■ Source document ■

— Begin —

During the investigation, it was revealed that IDBI officials had a significant hand in enabling the fraudulent transactions and had approved loans amounting to Rs.1300 crores without adequate source of funds or appropriate documentation to Kingfisher Airlines. Except for about Rs.260 crores, which was paid towards staff salaries and payment of loan outstanding the remaining amount of the Rs.1300 crores was used by Mallya for his lavish life style.
Kingfisher airline is charged for cheating Banks, despite being fully aware of the financial situation and fully knowing that the company was a non performing institution. CBI investigations reveal that the Banks have also failed in their due diligence and have been approving high value loans inappropriately.
Is loan default a criminal offense?
Loan defaulters are being viewed as criminals due to the increase of awareness around the non -performing assets of banks and this is seen as corruption and criminal misconduct. Basically, any non-repayment of loan, attributes towards breach of contractual agreement between the bank and the company. The first step in such cases is to take the situation to NCLT for redressal.
Any breach of contractual agreement will not qualify for a criminal offence. Parties impacted by this should file cases at the civil court for investigation and recovery of lost amounts. In such cases the most important aspect is if the defaulter had actually malicious planned for such a default. If the intention of the defaulter was known at the time of commencing the action, then it can be classified as criminal misconduct and cheating.
The Banking industry is carrying around Rs.66190 crores belonging to PSBs and 6816 suits have been filed against 1669 cases while the total number identified is around 7686 willful defaulters.
Such instances of willful default refers to, intentionally not disclosing complete assets, any act of misappropriating funds or misuse of one’s authority etc. falls under frauds category as per the latest amendment in The Companies Act, 2013. The Serious Fraud Investigation Office has been institutionalized under this Act and is empowered to investigate cases and any deviation or finding by this SFIO could lead to imprisonment upto 10 years as per Sec.447 of the Companies Act.
The new ‘willful defaulter’ category that was brought in by the Reserve Bank of India classifies the following :
- Any individual or company not paying dues or loans despite having the financial ability to pay
- If the intention is to divert funds thereby showing a loss situation or inability to repay loans
- Sales or transfer of the assets provided to the Bank as security without informing the Bank.
This ‘willful default’ falls under criminal proceedings against the loan defaulters. This can be initiated after providing sufficient time and notice for the borrower to repay so that the laws of natural justice is adhered to.
Some of the willful defaulters list compiled recently by the Government and the public sector banks shows diamond merchants, airline services, media house, mining companies, realty developers and individual proprietors managing garment companies.

— End —

■ Dataset rows ■
— Begin —

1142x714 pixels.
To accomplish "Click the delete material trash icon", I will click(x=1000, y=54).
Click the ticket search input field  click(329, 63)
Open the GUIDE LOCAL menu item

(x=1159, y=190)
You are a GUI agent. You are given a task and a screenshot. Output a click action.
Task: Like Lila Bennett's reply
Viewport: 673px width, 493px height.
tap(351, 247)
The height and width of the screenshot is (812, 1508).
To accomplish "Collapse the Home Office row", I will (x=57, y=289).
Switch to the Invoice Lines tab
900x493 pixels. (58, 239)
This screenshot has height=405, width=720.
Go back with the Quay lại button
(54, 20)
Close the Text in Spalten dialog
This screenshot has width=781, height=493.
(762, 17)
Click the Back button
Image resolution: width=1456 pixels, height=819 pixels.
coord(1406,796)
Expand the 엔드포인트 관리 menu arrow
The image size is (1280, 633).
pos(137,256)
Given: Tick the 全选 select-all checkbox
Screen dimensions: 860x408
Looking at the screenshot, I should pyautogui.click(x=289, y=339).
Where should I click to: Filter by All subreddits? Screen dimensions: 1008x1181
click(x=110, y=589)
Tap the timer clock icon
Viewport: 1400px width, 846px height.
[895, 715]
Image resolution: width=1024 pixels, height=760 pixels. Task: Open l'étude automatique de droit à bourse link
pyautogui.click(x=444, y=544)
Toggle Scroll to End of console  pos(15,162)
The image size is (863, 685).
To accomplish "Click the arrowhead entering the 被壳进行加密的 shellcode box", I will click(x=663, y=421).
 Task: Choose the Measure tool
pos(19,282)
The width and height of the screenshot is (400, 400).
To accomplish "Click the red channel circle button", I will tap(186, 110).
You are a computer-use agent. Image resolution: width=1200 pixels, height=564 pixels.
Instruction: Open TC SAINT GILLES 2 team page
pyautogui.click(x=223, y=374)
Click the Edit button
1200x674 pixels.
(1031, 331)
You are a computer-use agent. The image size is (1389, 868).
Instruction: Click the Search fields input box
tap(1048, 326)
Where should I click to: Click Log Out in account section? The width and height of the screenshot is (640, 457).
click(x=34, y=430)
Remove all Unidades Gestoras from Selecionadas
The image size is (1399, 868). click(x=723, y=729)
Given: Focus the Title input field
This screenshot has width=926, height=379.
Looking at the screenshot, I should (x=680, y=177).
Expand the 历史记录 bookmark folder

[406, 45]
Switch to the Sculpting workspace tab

— End —

■ Given problem A ■
In the passage on loan default, why must the borrower be given sufficient time and notice to repay before criminal proceedings for willful default begin?
■ Given problem B ■
Write out everything in the passage on loan default from "Loan defaulters are" down to "misconduct and cheating.".

■ Correct response A ■
The borrower must be given sufficient time and notice so that the laws of natural justice are followed before criminal proceedings for willful default begin.

■ Correct response B ■
Loan defaulters are being viewed as criminals due to the increase of awareness around the non -performing assets of banks and this is seen as corruption and criminal misconduct. Basically, any non-repayment of loan, attributes towards breach of contractual agreement between the bank and the company. The first step in such cases is to take the situation to NCLT for redressal.
Any breach of contractual agreement will not qualify for a criminal offence. Parties impacted by this should file cases at the civil court for investigation and recovery of lost amounts. In such cases the most important aspect is if the defaulter had actually malicious planned for such a default. If the intention of the defaulter was known at the time of commencing the action, then it can be classified as criminal misconduct and cheating.